A 37 ans, Banky W chante encore et toujours l'amour, tout en pensant sérieusement à demain. S'il reste encore un ovni dans l'industrie, son constat est sans appel. « Notre génération ne fait que parler sur Twitter, Facebook, on se plaint, on dénonce, mais on ne fait rien. Si on veut relever le pays, notre génération doit agir et participer. » Fort de ses 3,7 millions d'abonnés sur Instagram (2,3 sur Twitter) et 10 millions de vues sur YouTube, ce touche-à-tout, crâne rasé, barbe tirée au cordeau compte sur un programme tourné vers la jeunesse pour se faire élire. Education, santé, emploi et bonne gouvernance sont les maîtres mots de son manifeste.
« Il faut que la politique ait un impact sur la vie des gens et que les élus rendent des comptes à leurs administrés. » Mais il le sait, ces propos-là et une bonne dose de glamour ne suffiront pas. Dans une circonscription de deux millions d’électeurs, le défi est de taille et la concurrence redoutable. Décrocher un siège à l'Assemblée nationale ne sera pas chose aisée. Il n'empêche, le message est passé. Les hommes politiques devront désormais compter avec lui.
■ Mahmood Ali-Balogun, réalisateur
Mahmmod Ali-Balogun a été biberonné aux films indiens, chinois et américains. Il en garde un souvenir ému. « Chacun avait son style : le storytelling d'un Bombey to Goa, le triomphe du bien sur le mal et l'honneur pour les films chinois », raconte-t-il. Des éléments qui ont été fondateurs dans sa carrière. A 60 ans, le réalisateur et producteur est un homme établi. Plus besoin de faire ses preuves. Le directeur de Brickwall Communications Limited a une dizaine de films et documentaires à son actif. Une sélection au Fespaco pour A Place Called Home, tourné en 16 mm, jusqu’à Tango With Me en 2011, avec l'iconique Geneviève Nnaji, qui a fait un carton en salles.

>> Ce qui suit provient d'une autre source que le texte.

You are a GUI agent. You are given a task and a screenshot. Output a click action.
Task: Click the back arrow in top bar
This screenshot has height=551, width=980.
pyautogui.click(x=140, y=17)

En filigrane, la carrière de Mahmmod Ali-Balogun raconte l'émergence de l'industrie cinématographique nigériane. Des années 1980 de la production artisanale ou l'on tournait avec les cameras VHF et « trois bouts de ficelle » à aujourd'hui, Nollywood a gagné ses lettres de noblesse. « C'est une véritable industrie », se réjouit le réalisateur natif de Kano. En 2015, le secteur représentait 1,5 % du PIB. « Ça peut paraître dérisoire, mais dans un pays ou le pétrole est roi, c'est très significatif », détaille-t-il. « Désormais on compte ».
Éclairagiste, acteurs, cadreur… Le secteur emploie des milliers de personnes et fait rêver. Les jeunes sont de mieux en mieux formés. Ça tourne, dans le Nord, dans le Sud-Est et à Lagos. Deux mille films sortent chaque année et génèrent prés de 4 milliards de dollars de revenus, alors qu'une part de plus en plus importante de longs métrages sont produits avant tout pour le cinéma. « Cinq par semaines », assure Mahmmod Ali-Balogun. Avec une qualité qui n'a plus rien à envier à l'industrie outre-Atlantique. La comédie romantique The Wedding Party, de Kemi Adetiba, qui a fait un carton au box-office en 2016, a définitivement acté cette transformation.
Reste à « améliorer les scripts et structurer l'industrie », estime le réalisateur. Car si les financements affluent, « ils restent attachés à un nom et il n'y a pas de mécanisme de subvention ». Quant à l'obtention d'un prêt bancaire, c'est presque une hérésie.